For both the band themselves and their 1970s fans, Can live was a crucial part of the Can experience. It was where audiences could watch the players exercising their influences in real time. There aren’t many groups who have walked the same tightrope, whose gigs were unpredictable, shape-shifting affairs which could be glorious and enigmatic one night and horrible the next, or even one minute to the next. Perhaps The Fall, with its Can-obsessed leader, could stake some claim here. For Can, playing live was every bit as essential as the work they chose to commit to vinyl.

“We did feel that way at the time,” says Irmin. “Because of how we appeared onstage and improvised, when it went well, it was very convincing, very explosive, and it created a certain legend. It was totally different from our studio work, because we never tried to play the pieces that we had developed in the studio. On occasion, we sort of quoted parts of it. It sometimes happened in live sets that I played ‘Bel Air’, for instance, and Holger played the bass riff of ‘Vitamin C’, while Michael played something totally unknown and Jaki’s rhythm was nothing he had ever played before. 

“So sometimes various pieces were quoted at the same time, but this created an important part of our work. I think it was at least as important as what we did in the studio. That’s why I really found it quite sad that we didn’t make proper recordings of many concerts and why we have now said, ‘OK, there must be something left’, and made an effort to find things again. I already did this, going through the old recordings and the old live performances for ‘The Lost Tapes’, and it’s not my favourite occupation [laughs]. But it had to be done.” 


You can’t listen to ‘Live In Stuttgart 1975’ and ignore the fact that Irmin Schmidt is the sole surviving member of the group who performed that night.

“Yes, sadly enough,” he sighs. “I am still missing them all. It’s even hard to talk about it. The closest to me was Michael. He was one of the closest friends I ever had in my life, one of maybe three or four. Even after Can, he lived near me in the South of France. We spent lots and lots of time together and he worked on my two solo records, ‘Musk At Dusk’ and ‘Impossible Holidays’. Most of those records were produced in his studio. Losing him was already horrible, but then Holger and Jaki both dying one after the other… I mean, Holger and Jaki died within half a year of each other. When I came back from the funeral of Jaki, I got seriously ill. I had a breakdown, really…

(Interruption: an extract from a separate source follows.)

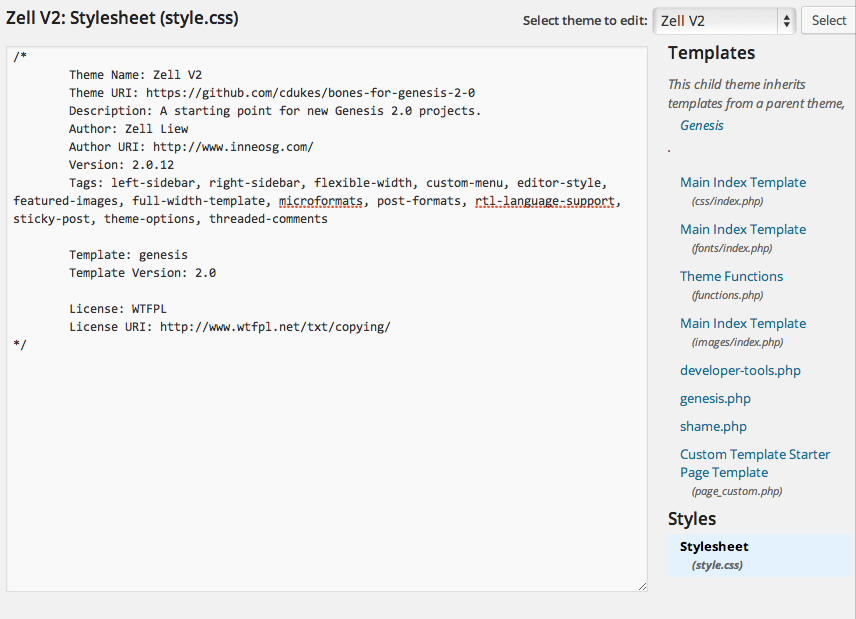Click the Select theme to edit label
The image size is (856, 619).
585,20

“A few weeks before Jaki’s death, I was actually planning this idea of making something with prepared piano with him. It’s what became my solo piano record, ‘5 Klavierstücke’. We were at his home in Cologne and we discussed it. At this time, I also had an invitation to go to New York and to Mexico, so we talked about going together, although he was not very keen on travelling anymore. We made plans, but then all of a sudden he was gone. That was very, very hard.”

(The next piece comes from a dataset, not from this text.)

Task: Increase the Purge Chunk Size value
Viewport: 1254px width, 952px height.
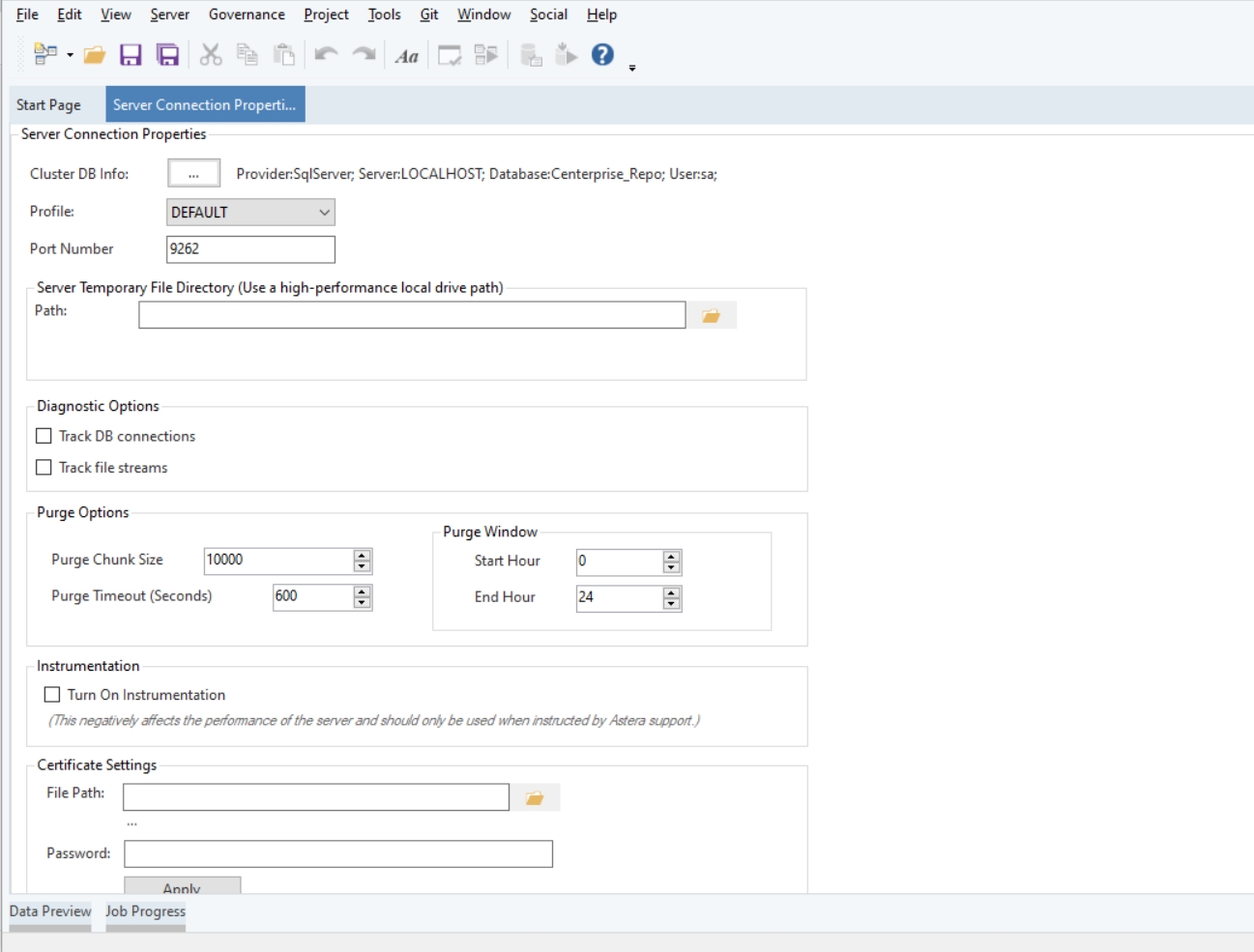Action: (362, 555)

Barring the brief reunion with Malcolm Mooney in 1989, which spawned the one-off long-player ‘Rite Time’, Can lasted 10 years from 1969 to 1979. They recorded 11 studio albums and performed hundreds of gigs. The music they made influenced later generations in all manner of ways, from the post-punk experimentalists to contemporary megastars like Kanye West. In the intervening decades, Irmin Schmidt has released well over a dozen albums under his own name, produced many other artists, written an opera, and scored countless films and television shows. So where does Can sit in his own estimation of his life’s work?

“Those 10 years was a really incredible formative musical experience,” he declares. “And it shaped me in a way that has influenced everything I’ve done since. Whatever I do, Michael, Holger and Jaki are probably my most important teachers, even though I had great teachers before them. My first piano teacher was amazing – I’m a musician because of him – and I studied composition with Ligeti and Stockhausen. But I still insist that Michael, Holger and Jaki were by far the most important. Even considering all the experiences I’ve had since – my solo work, my symphony work, the opera and the ballet – the foundation of everything I do is Can.”

Well, that’s a very fitting thought to end our interview, I tell Irmin. He bursts out laughing.

“It sounded like my last words! But it wasn’t what I intended. It just came out like that.”